Despite of Osório's prominence, Homem de Mello also made use of his contacts: men little involved in military activities, but immersed in the local networks of power and influence, thus essential for the success of the National Guard meetings and soldier recruitment. In the first days of government, he hired "very respected and affectionate servants" throughout the province's territory. From Tramandaí, José Pinto da Fonseca Guimarães (serviceman and dealer) made himself available. From Rio Grande, positive responses came from Cândido Alves Pereira, who, "as lawyer, I have [sic] competed with my moral contingent for the increase of the Army's Third Corps, advising many to hire substitutes, and supporting them with my work, always crowned by fortunate results". From Piedade' Farm, he received support from Caetano Gonçalves da Silva, son of the former rebel leader Bento Gonçalves. A small yet so important statement of support. Several others made themselves available, responding from the border and south districts of the province.53

As a continuous act, the new president temporarily suspended Lima e Silva from the command of Porto Alegre's National Guard. Lima e Silva, who had not received honorary titles as his relatives, strongly disagreed of such punishment, affirming that "[this was] such a violent act [that] must have resulted a deplorable judgment against me in this capital's population which has known me for so long ... and offered me a golden sword with a monarch title". In spite of his dissatisfaction with the temporary removal, the veteran commander accepted the decision.
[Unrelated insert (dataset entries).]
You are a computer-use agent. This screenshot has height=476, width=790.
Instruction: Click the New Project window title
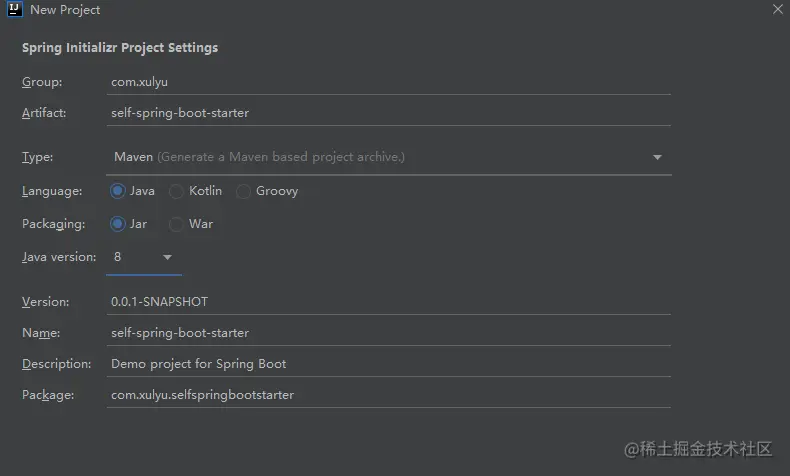(65, 10)
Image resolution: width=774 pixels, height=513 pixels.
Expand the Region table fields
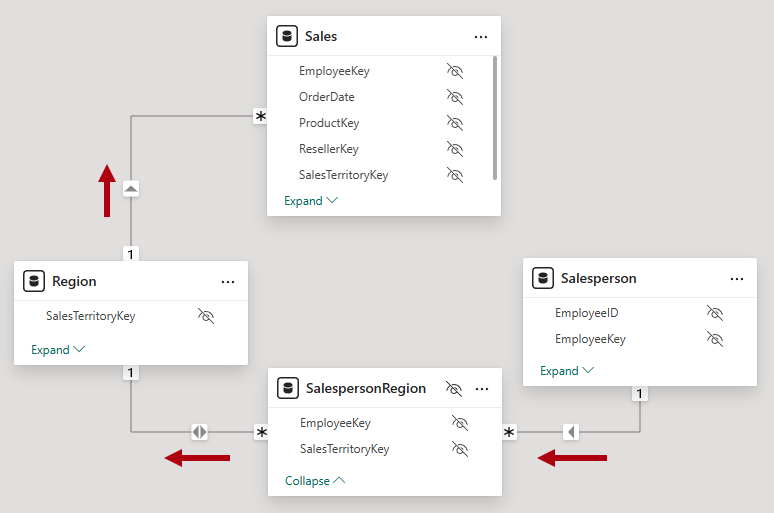click(58, 350)
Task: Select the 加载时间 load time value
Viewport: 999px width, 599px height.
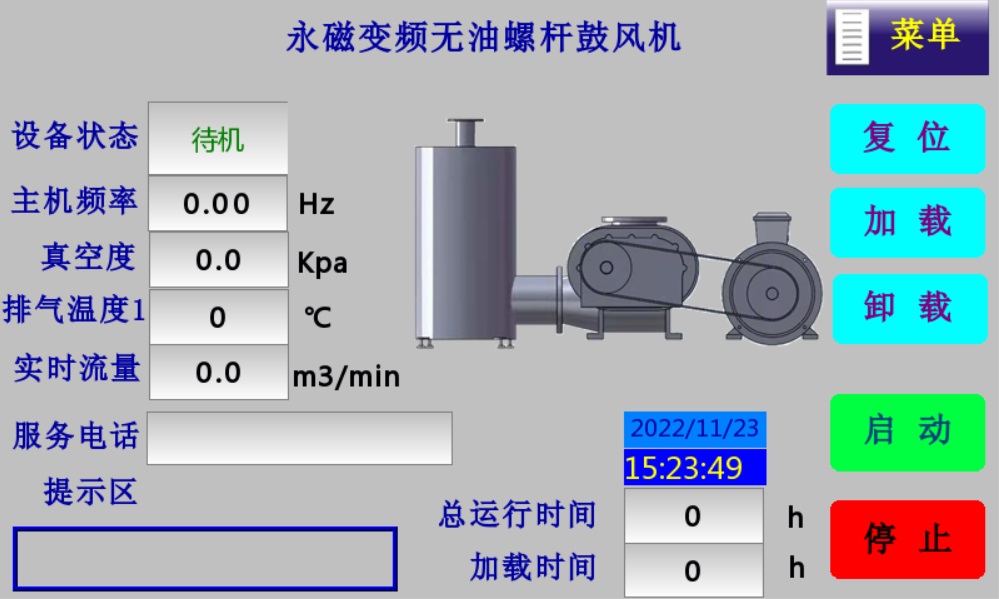Action: pos(692,566)
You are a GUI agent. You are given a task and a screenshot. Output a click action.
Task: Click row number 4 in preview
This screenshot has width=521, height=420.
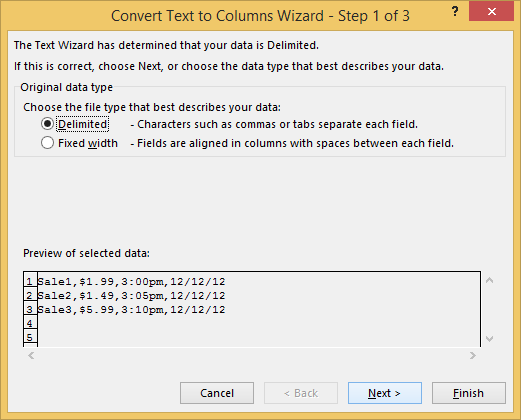coord(30,323)
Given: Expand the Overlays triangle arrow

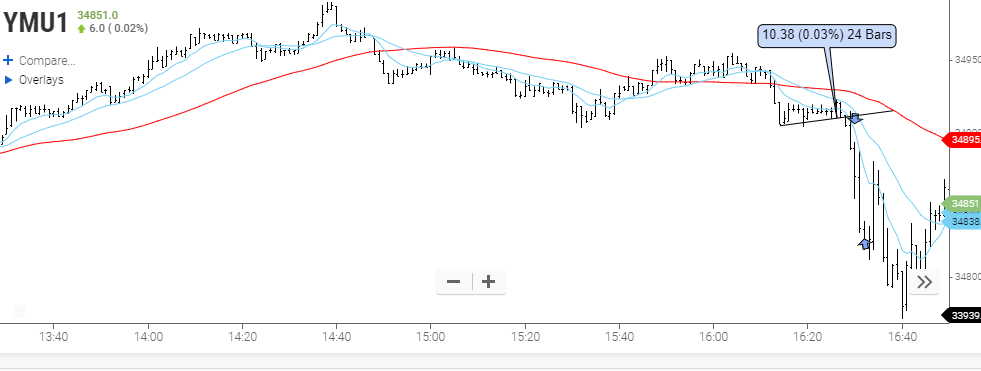Looking at the screenshot, I should (x=8, y=80).
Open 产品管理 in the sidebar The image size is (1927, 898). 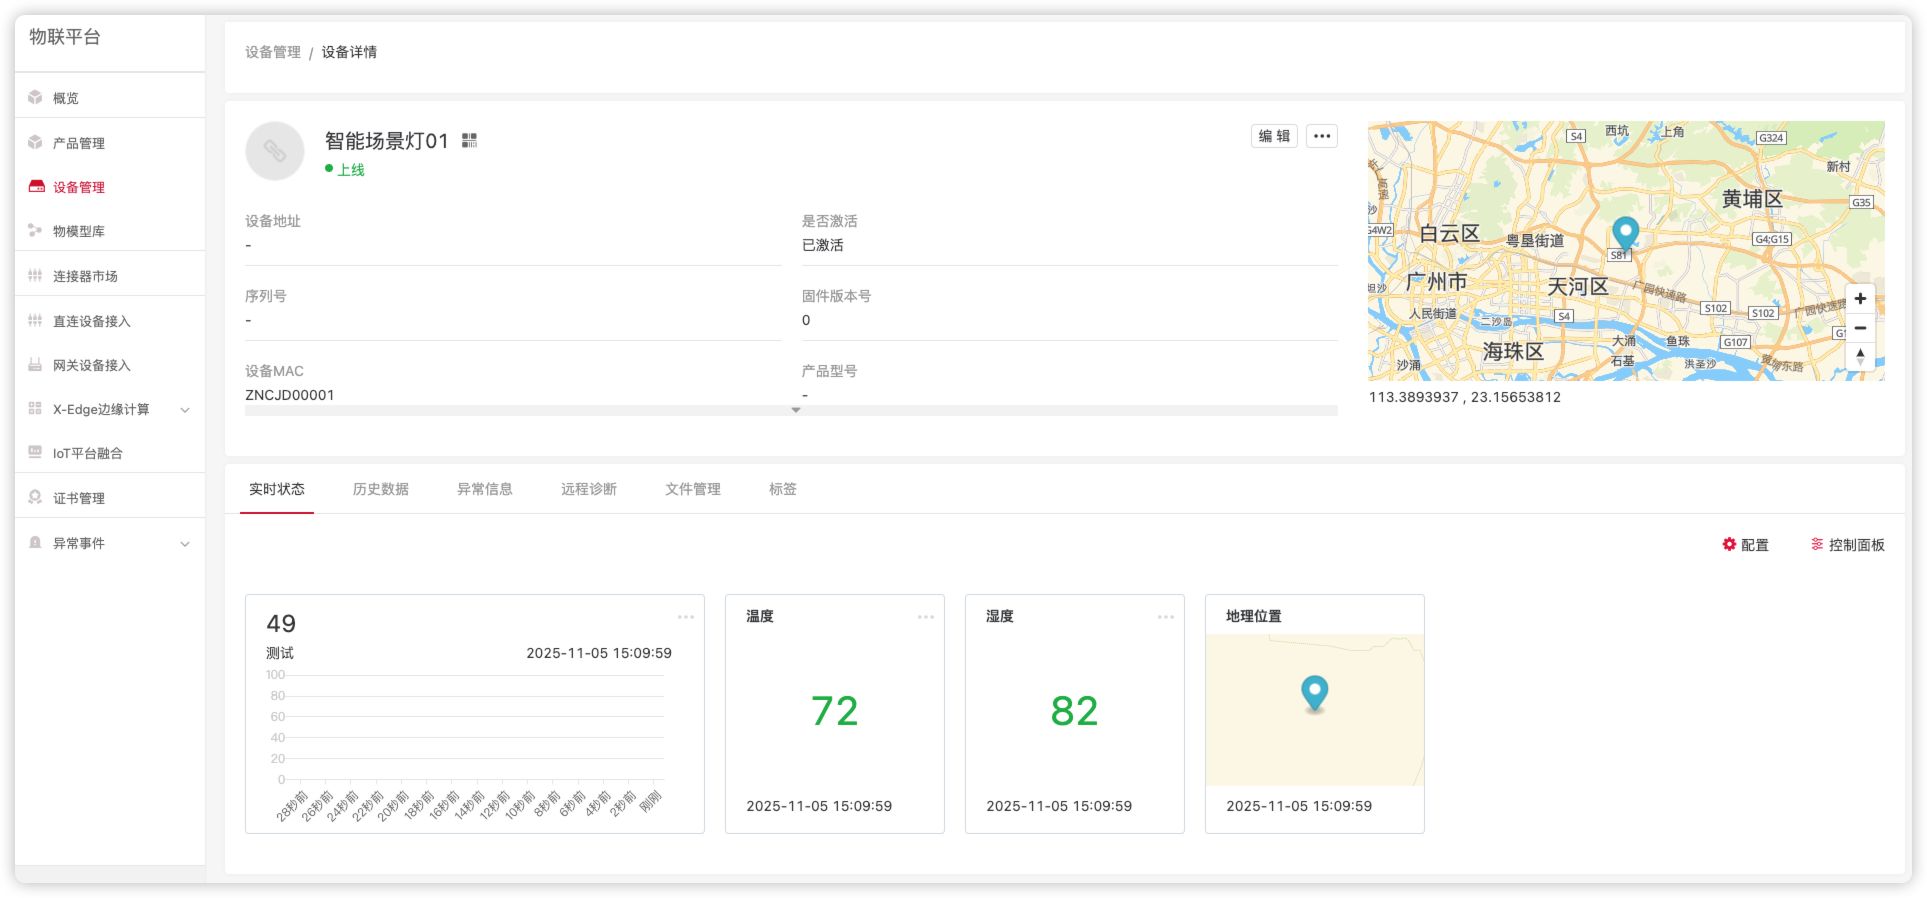(x=79, y=143)
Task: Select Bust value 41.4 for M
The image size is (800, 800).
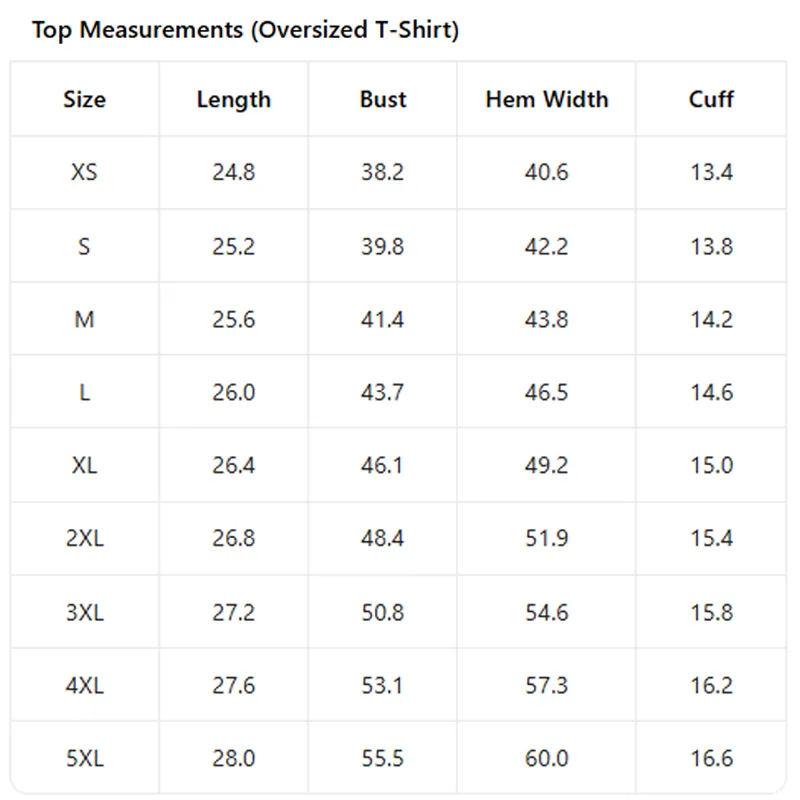Action: [x=383, y=320]
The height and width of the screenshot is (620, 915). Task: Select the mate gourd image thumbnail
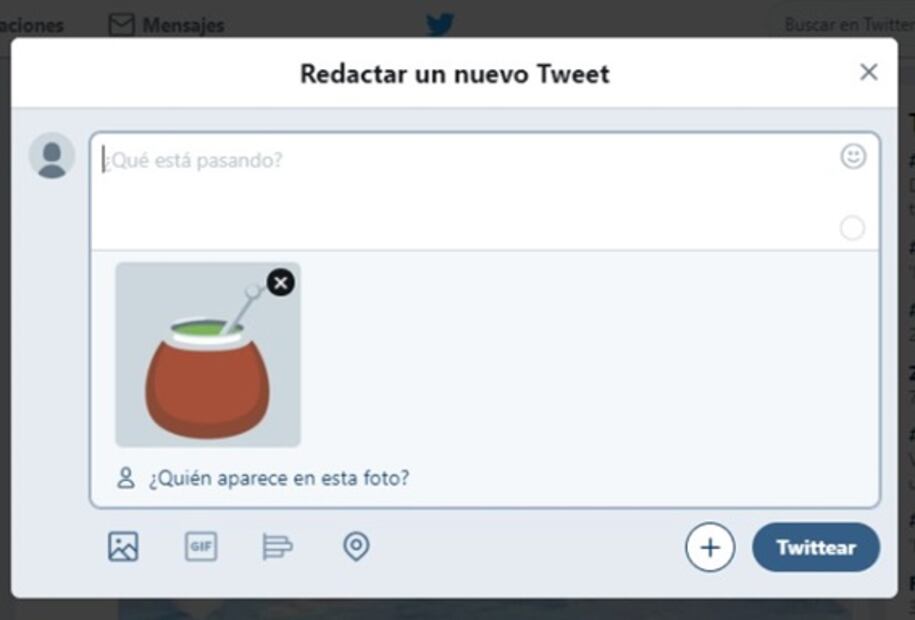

During the average of six months in which he was away from office, two officials temporarily took over: one from the Army, other from the National Guard itself, Lopo Henrique Botelho e Mello and the aforementioned José Pinto da Fonseca Guimarães, respectively - their correspondences with Homem de Mello resulted in little practical outcome. Even aligned to the Imperial government, they lacked the networking necessary for mobilizing more people in the capital. Consequently, the city of Porto Alegre scarcely contributed to the formation of a new Corps.54

Homem de Mello's main task consisted of mapping regional unrest with the intent of anticipating possible conflicts. In this sense, certain regions of the province were left aside. Such was the case of the highlands, as it presented "little interest in the military service, where desertion happened easily" and therefore uniforms and weaponry should be sent only when the recruits were gathered in the border proximities. Even among those seeming willing to collaborate, certain local specificities had to be respected. The need for the presence of the captain ruling the small recruited troop in the German colony of São Leopoldo, annex location of the Senior Command of Porto Alegre, which collaborated with the government, was requested by the soldiers. After all, he was their captain. The same captain declared, in the theater of operations, that he was the man who could help his personnel both in Portuguese and German as he was fluent in both languages (Becker, 1968, p. 173; see also: Mugge, 2012, p. 122).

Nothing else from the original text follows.